WHAT TO WORK ON = I would like every record printed again, exactly as shown.

Source data =
□ □ □ □ □ □ □

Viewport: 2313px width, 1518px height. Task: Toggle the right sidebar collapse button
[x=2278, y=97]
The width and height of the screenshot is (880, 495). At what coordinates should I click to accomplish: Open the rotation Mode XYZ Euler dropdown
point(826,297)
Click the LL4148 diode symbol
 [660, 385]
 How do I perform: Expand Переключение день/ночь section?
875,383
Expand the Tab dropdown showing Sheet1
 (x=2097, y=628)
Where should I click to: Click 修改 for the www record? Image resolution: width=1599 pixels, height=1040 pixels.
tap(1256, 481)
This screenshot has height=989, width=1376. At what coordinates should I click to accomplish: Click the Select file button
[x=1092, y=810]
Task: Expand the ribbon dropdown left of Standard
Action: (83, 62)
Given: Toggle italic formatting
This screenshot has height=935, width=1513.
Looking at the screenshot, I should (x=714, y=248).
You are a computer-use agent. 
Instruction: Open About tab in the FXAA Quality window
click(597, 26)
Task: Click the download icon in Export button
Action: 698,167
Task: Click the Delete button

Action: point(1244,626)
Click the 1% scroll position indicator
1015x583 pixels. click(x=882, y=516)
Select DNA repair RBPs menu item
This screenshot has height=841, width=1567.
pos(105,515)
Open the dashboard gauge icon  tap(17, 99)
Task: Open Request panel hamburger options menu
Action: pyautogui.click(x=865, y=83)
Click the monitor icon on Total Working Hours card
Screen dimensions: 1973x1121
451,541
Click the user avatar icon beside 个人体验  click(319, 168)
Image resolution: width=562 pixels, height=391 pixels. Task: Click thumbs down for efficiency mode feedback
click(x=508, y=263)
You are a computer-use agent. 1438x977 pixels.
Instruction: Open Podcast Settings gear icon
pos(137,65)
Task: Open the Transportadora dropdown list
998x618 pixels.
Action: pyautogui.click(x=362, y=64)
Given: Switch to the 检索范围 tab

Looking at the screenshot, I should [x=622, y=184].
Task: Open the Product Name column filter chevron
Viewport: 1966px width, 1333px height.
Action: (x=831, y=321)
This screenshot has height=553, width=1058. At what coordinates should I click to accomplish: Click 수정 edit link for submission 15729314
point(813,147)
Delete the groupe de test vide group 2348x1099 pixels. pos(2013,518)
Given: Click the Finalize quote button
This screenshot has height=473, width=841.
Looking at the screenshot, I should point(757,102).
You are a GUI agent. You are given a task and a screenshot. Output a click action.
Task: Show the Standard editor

□ □ □ □ □ □ □

SOLUTION FOR THIS EXERCISE =
Viewport: 2313px width, 1518px height. Task: Toggle the right sidebar collapse button
[x=2278, y=97]
The width and height of the screenshot is (880, 495). At what coordinates should I click to accomplish: Open the rotation Mode XYZ Euler dropdown
point(826,297)
Click the LL4148 diode symbol
 [660, 385]
 How do I perform: Expand Переключение день/ночь section?
875,383
Expand the Tab dropdown showing Sheet1
 (x=2097, y=628)
Where should I click to: Click 修改 for the www record? Image resolution: width=1599 pixels, height=1040 pixels.
tap(1256, 481)
This screenshot has height=989, width=1376. At what coordinates should I click to accomplish: Click the Select file button
[x=1092, y=810]
Task: Expand the ribbon dropdown left of Standard
Action: (83, 62)
Given: Toggle italic formatting
This screenshot has height=935, width=1513.
Looking at the screenshot, I should (x=714, y=248).
You are a computer-use agent. 
Instruction: Open About tab in the FXAA Quality window
click(597, 26)
Task: Click the download icon in Export button
Action: 698,167
Task: Click the Delete button

Action: point(1244,626)
Click the 1% scroll position indicator
1015x583 pixels. click(x=882, y=516)
Select DNA repair RBPs menu item
This screenshot has height=841, width=1567.
pos(105,515)
Open the dashboard gauge icon  tap(17, 99)
Task: Open Request panel hamburger options menu
Action: pyautogui.click(x=865, y=83)
Click the monitor icon on Total Working Hours card
Screen dimensions: 1973x1121
451,541
Click the user avatar icon beside 个人体验  click(319, 168)
Image resolution: width=562 pixels, height=391 pixels. Task: Click thumbs down for efficiency mode feedback
click(x=508, y=263)
You are a computer-use agent. 1438x977 pixels.
Instruction: Open Podcast Settings gear icon
pos(137,65)
Task: Open the Transportadora dropdown list
998x618 pixels.
Action: pyautogui.click(x=362, y=64)
Given: Switch to the 检索范围 tab

Looking at the screenshot, I should [x=622, y=184].
Task: Open the Product Name column filter chevron
Viewport: 1966px width, 1333px height.
Action: (x=831, y=321)
This screenshot has height=553, width=1058. At what coordinates should I click to accomplish: Click 수정 edit link for submission 15729314
point(813,147)
Delete the groupe de test vide group 2348x1099 pixels. pos(2013,518)
Given: Click the Finalize quote button
This screenshot has height=473, width=841.
Looking at the screenshot, I should point(757,102).
You are a GUI agent. You are given a task and a screenshot. Output a click action.
Task: Show the Standard editor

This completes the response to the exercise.